Schematic 'new' Roger Mayer RM58

GroupDIY Audio Forum

Help Support GroupDIY Audio Forum:

This site may earn a commission from merchant affiliate links, including eBay, Amazon, and others.
abbey road d enfer said:
The control voltage on a sustained note is almost DC. So the voltage that reaches the gate evolves from 50% right at the beginning to 71% after 1TC (100ms) to 90% after 4TC (400ms). Since the control voltage law is the typical 1/x, that means the gain reduction evolves in a ratio of 2 over the first 100ms. That may not be what the user expects, particularly if he chose a fast attack setting.
Agreed but I thought your mod was trying improve transient response i.e to not detract from the set attack time. If the attack time is significantly less than 100mS then the cap does not have chance to charge.
Yes there is; it's not a typical RC delay, it's a R/R+C delay.
The principle of operation is to superimpose on the control voltage an AC component that is exactly half the voltage across the FET (from source to drain); this indeed for reducing 2nd-order distortion. Picking up the compensation signal from the output of the opamp indeed makes sure there is no direct injection of the control signal into the FET's channel.
Agreed. Picking up the compensation from a very low source impedance like the op amp output is a definite improvement and it means you can use a relatively large capacitor so the time constant with 1Meg is seconds. This is exactly how it is done in the 1176.

Cheers

Ian
 
moamps said:
Isn't AC voltage at the gate in your mod equal in level as d-s voltage?
There are some lines going off the page so I am unsure of the entire schematic but yes the design target is -6dB from DS AC voltage. Perhaps R3 could be 750k, but who wants a clean RM gate?  ::)


JR
 
Just for kicks I ran the mod through the puter.

rmcompmod.png


Looks like something a little funky is going on. If I hold the CV at -6dB and run a square wave through it, it's actually adding some delay that is causing transients to get through that do not in the unmodified circuit.

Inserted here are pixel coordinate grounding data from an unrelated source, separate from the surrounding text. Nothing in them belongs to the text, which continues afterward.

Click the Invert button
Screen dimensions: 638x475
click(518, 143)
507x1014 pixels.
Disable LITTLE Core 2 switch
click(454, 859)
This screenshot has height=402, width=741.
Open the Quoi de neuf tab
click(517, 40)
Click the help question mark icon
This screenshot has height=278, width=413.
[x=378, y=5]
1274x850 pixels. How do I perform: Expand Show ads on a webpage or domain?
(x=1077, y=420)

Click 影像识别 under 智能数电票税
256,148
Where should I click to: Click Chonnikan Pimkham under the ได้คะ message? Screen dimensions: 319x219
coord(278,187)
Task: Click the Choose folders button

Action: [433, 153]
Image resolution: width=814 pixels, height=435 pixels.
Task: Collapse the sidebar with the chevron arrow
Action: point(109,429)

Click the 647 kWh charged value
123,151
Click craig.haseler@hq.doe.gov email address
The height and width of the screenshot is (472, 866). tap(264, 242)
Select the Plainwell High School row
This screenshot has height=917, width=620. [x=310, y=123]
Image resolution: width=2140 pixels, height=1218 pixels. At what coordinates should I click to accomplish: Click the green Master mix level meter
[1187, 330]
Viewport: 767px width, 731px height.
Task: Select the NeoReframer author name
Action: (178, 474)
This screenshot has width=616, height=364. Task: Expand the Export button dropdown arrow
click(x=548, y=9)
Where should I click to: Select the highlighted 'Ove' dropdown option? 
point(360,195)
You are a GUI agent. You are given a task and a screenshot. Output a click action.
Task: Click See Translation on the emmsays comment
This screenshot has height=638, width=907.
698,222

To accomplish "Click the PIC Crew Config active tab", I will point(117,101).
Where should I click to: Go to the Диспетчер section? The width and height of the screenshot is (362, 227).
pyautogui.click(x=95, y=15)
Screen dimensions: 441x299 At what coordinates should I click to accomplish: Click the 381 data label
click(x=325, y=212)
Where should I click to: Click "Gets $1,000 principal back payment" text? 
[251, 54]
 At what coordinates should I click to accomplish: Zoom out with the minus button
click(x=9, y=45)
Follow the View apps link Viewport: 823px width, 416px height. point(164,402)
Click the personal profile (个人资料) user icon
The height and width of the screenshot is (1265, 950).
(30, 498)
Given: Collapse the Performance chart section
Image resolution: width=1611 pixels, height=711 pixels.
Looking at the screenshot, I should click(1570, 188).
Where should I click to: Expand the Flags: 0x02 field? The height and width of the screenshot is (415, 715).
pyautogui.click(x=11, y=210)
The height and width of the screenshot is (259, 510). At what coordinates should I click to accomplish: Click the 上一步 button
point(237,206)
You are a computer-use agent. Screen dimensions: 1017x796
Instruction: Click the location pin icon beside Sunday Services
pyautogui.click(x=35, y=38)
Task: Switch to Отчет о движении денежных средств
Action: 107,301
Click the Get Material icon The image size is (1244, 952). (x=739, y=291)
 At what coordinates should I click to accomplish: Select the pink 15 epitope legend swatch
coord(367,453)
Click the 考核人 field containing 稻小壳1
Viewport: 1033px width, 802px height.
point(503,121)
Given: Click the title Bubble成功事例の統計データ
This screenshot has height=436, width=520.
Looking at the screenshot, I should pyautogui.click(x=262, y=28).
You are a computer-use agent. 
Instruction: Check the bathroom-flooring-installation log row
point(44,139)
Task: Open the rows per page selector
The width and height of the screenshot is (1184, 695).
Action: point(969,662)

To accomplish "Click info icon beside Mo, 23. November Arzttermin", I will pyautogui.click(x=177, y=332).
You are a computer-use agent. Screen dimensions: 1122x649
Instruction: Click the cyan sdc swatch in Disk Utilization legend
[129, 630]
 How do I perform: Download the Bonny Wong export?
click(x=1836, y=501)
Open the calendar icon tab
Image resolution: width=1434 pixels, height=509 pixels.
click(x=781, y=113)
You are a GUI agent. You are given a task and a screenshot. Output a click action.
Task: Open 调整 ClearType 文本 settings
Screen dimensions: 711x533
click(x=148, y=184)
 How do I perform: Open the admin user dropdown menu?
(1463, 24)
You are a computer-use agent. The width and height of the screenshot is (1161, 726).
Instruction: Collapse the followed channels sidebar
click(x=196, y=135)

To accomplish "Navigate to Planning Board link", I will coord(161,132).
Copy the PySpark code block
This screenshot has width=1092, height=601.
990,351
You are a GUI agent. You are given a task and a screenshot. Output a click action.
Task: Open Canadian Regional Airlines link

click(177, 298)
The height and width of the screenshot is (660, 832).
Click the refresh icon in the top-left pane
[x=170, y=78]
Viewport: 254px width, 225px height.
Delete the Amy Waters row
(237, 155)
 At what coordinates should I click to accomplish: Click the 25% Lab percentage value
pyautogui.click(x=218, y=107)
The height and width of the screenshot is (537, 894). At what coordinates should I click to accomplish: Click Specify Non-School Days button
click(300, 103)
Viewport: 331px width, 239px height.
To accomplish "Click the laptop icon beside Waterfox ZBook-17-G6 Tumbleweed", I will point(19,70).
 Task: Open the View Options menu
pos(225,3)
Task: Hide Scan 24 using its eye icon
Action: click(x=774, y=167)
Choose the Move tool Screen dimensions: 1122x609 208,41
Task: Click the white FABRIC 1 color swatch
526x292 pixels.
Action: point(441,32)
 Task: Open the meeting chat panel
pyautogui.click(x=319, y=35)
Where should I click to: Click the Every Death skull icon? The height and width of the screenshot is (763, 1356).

Change attached .txt to .asc for opening with LTSpice.
 

Attachments

  • RogerMayerJfetComp2.txt
    2.7 KB · Views: 21
JohnRoberts said:
There are some lines going off the page so I am unsure of the entire schematic but yes the design target is -6dB from DS AC voltage. Perhaps R3 could be 750k, but who wants a clean RM gate?  ::)


JR
I attached the full schematic in question on page 1. It is based RuudNL’s modernized version of the RM57 compressor.


Squarewave - Thanks for doing that LTSpice sim. I’ve just been playing with Eagle for a few months, I should learn LTSpice
 
squarewave said:
Just for kicks I ran the mod through the puter.

rmcompmod.png


Looks like something a little funky is going on. If I hold the CV at -6dB and run a square wave through it, it's actually adding some delay that is causing transients to get through that do not in the unmodified circuit.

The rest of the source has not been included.